• WORK TO COMPLETE
Only one span of the listing below is wanted: the lines from the one with "This screenshot has height=639, width=1022." through the one with "Given: Toggle the checkbox in Галицкий row", reproduced exactly, both ends kept.
Top of GIVEN RECORDS
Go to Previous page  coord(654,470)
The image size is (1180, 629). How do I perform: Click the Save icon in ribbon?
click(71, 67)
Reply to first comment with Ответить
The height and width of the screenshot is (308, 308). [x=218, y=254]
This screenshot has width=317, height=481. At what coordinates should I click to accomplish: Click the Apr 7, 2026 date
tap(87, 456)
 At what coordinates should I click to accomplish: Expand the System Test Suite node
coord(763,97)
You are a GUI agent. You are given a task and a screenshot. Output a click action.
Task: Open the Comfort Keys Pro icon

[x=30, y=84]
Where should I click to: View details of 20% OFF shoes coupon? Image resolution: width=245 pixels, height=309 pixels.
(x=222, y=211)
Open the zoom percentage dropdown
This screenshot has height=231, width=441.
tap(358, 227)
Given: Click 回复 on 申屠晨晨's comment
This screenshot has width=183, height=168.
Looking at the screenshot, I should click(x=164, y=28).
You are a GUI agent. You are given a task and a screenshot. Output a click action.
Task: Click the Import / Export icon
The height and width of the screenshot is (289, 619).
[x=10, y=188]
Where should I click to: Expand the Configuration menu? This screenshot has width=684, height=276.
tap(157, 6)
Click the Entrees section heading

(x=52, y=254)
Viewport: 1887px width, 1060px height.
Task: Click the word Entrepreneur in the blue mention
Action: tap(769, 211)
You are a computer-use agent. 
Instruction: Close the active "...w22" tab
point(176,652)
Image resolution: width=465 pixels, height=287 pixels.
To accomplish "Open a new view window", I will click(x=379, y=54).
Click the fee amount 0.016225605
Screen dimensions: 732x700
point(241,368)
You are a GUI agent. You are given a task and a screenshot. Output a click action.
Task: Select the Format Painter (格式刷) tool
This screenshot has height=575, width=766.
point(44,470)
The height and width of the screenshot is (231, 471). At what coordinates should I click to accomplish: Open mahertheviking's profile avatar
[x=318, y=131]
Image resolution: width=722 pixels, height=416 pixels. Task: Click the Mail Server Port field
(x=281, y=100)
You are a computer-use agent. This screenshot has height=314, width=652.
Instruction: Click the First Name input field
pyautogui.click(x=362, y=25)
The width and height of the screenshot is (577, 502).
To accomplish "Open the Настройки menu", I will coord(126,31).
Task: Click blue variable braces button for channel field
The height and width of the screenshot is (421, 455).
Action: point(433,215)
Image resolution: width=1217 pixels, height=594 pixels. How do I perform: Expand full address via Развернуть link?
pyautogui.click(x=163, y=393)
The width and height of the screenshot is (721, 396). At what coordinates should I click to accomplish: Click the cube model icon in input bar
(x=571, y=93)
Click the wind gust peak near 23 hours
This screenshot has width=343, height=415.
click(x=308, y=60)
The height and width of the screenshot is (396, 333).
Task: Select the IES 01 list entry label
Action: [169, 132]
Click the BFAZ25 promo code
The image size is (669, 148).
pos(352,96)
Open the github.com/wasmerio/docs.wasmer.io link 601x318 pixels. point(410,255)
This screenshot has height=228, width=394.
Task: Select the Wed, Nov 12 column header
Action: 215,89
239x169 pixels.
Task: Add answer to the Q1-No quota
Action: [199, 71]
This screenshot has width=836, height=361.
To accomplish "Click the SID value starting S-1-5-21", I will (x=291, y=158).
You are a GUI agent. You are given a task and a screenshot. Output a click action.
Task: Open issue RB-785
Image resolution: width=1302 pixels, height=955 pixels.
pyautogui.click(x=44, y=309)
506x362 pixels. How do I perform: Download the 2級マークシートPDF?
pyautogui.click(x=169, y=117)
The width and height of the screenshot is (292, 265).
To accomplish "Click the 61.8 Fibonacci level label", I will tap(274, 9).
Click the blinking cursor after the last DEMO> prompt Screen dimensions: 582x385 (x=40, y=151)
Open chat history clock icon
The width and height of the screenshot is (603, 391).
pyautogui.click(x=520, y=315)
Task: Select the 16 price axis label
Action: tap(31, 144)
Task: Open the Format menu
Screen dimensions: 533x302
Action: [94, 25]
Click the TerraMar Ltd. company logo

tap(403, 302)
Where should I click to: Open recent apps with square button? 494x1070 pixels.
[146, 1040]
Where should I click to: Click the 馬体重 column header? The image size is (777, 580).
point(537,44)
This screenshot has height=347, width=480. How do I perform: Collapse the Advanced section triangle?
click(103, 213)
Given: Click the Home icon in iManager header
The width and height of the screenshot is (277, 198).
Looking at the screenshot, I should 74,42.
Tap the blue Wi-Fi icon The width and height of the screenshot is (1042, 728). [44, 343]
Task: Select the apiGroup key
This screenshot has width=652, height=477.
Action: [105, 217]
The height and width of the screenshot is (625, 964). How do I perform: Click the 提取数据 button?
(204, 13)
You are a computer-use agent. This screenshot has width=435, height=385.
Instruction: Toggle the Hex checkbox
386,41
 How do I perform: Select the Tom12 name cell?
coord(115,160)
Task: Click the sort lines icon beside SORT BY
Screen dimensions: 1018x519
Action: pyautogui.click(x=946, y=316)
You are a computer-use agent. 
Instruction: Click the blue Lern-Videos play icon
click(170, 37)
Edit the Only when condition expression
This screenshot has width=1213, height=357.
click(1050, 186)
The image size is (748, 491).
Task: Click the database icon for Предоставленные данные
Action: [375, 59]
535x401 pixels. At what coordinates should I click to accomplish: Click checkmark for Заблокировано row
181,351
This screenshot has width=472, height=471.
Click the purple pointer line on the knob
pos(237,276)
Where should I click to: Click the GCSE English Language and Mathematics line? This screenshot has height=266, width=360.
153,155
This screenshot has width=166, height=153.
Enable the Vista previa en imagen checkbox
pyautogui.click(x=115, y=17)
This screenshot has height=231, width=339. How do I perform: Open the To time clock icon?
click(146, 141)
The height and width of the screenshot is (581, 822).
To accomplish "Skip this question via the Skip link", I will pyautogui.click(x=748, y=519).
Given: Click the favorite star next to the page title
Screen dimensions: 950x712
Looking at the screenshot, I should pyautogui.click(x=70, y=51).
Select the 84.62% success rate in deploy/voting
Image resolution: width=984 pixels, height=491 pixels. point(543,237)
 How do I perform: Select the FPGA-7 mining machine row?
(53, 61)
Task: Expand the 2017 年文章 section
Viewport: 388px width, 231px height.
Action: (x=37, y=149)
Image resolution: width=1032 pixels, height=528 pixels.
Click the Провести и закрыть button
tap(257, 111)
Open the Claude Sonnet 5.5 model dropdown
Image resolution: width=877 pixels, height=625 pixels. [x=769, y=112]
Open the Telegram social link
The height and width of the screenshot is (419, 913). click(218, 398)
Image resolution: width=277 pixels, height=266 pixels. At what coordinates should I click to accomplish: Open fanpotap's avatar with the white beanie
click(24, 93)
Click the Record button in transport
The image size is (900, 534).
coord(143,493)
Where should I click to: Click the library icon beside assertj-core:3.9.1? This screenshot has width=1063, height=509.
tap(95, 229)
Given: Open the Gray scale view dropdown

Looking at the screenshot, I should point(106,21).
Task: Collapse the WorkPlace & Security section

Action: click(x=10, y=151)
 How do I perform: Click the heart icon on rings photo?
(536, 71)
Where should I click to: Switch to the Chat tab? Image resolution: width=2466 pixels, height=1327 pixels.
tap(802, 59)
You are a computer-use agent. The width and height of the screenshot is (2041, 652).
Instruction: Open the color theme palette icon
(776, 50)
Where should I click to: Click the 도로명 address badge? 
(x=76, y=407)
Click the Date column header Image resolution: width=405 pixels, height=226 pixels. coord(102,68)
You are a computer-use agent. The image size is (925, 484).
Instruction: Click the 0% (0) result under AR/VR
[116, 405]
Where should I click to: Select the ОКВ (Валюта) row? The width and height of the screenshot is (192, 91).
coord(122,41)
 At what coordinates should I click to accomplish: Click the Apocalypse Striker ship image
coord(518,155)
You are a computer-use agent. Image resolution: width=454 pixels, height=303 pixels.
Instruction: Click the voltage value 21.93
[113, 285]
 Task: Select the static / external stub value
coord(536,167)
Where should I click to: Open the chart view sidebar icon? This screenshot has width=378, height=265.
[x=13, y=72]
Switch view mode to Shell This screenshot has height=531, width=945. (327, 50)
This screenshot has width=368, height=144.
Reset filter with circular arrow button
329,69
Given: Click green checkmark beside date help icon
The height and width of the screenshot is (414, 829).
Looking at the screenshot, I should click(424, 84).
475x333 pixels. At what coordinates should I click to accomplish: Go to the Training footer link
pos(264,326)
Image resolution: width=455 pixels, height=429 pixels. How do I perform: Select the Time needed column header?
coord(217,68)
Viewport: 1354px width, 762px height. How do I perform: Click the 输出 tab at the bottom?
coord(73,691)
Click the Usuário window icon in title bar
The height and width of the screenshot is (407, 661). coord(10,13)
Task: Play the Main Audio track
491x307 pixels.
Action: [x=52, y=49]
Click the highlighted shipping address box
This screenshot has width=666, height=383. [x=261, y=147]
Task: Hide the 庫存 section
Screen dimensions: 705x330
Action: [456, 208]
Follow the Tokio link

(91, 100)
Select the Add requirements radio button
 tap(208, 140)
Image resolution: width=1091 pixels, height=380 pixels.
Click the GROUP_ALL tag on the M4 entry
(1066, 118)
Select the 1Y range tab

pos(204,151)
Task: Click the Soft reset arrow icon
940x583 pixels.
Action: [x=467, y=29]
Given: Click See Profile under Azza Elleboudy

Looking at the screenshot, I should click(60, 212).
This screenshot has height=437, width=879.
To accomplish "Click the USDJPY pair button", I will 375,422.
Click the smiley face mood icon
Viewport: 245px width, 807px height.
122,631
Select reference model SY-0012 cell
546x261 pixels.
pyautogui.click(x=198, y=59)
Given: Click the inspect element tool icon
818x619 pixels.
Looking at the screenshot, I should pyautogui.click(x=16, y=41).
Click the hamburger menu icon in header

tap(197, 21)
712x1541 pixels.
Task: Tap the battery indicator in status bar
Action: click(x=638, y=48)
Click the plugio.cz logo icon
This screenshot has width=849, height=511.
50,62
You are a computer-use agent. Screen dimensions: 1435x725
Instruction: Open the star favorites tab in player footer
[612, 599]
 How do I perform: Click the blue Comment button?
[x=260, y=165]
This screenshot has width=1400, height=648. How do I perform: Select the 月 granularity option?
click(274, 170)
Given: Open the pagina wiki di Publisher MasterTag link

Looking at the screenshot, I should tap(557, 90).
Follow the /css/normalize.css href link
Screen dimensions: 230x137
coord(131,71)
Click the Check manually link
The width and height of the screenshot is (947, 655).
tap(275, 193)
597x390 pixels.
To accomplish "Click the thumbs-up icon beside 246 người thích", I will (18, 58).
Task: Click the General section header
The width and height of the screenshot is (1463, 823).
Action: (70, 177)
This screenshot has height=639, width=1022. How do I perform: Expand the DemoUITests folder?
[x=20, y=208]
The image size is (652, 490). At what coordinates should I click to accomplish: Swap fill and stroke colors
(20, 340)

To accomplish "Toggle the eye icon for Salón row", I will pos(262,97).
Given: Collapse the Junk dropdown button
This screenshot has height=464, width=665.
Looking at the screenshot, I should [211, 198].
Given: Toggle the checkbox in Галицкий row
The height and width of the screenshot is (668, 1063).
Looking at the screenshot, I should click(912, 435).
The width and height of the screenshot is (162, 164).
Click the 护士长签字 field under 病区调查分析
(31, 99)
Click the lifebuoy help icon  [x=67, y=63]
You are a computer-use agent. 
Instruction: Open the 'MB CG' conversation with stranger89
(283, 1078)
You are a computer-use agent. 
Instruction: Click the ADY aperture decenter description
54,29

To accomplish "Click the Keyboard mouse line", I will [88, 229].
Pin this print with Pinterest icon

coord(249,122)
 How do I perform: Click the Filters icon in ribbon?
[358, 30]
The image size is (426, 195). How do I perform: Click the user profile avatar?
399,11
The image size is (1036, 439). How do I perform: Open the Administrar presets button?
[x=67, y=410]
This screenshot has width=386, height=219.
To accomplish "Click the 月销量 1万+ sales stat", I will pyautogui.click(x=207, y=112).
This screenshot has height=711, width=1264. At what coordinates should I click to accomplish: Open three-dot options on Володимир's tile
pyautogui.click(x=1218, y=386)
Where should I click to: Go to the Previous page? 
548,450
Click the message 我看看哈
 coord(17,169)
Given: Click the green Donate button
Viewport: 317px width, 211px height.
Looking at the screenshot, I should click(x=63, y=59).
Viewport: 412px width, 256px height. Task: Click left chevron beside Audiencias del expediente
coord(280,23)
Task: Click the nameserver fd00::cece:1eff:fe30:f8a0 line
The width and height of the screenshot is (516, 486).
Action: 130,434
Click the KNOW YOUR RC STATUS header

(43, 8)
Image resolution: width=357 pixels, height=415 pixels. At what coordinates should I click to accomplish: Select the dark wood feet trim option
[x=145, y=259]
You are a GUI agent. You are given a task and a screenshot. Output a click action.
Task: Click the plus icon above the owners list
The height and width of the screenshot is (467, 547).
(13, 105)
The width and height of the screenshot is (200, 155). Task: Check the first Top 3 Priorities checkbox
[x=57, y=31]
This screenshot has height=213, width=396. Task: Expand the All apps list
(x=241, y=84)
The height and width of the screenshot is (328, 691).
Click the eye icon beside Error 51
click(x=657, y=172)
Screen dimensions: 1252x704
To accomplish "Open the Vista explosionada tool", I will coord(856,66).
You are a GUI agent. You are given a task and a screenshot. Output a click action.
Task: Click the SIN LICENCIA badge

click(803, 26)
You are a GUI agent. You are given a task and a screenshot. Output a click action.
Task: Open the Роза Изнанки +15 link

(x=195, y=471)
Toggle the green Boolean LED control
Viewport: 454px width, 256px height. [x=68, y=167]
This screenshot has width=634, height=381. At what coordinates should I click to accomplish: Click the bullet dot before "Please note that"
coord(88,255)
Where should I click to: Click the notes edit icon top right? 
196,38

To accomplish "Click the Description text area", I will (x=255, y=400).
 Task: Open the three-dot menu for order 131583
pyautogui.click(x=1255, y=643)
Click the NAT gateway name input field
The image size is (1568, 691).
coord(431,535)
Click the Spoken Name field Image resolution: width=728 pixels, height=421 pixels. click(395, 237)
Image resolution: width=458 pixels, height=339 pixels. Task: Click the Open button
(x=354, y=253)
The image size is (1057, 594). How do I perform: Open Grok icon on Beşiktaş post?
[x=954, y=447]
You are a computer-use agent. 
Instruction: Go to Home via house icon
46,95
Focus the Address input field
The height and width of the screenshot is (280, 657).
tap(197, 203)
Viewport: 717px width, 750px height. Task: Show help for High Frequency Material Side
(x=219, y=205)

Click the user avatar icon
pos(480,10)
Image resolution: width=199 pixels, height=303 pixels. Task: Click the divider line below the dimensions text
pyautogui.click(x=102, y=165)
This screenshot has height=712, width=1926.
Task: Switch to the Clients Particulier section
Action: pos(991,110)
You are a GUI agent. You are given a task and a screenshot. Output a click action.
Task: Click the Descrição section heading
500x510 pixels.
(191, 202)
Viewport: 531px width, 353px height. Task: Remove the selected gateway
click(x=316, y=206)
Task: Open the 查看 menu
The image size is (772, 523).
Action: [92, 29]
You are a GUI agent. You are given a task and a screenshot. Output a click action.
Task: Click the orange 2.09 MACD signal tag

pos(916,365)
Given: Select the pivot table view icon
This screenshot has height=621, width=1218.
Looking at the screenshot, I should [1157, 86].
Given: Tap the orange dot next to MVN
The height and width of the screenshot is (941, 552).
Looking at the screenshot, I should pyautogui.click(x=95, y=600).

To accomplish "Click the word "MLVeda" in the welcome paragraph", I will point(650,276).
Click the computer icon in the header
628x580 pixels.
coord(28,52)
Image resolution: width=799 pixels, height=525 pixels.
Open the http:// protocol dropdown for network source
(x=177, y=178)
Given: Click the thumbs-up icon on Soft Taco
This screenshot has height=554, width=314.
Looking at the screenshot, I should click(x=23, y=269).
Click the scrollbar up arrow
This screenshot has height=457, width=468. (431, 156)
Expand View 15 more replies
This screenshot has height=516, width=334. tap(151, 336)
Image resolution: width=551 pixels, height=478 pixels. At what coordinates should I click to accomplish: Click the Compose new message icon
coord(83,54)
Bottom of GIVEN RECORDS
• RESPONSE BOX
This screenshot has height=639, width=1022. How do I perform: Expand the DemoUITests folder?
[x=20, y=208]
The image size is (652, 490). At what coordinates should I click to accomplish: Swap fill and stroke colors
(20, 340)

To accomplish "Toggle the eye icon for Salón row", I will pos(262,97).
Given: Collapse the Junk dropdown button
This screenshot has height=464, width=665.
Looking at the screenshot, I should [211, 198].
Given: Toggle the checkbox in Галицкий row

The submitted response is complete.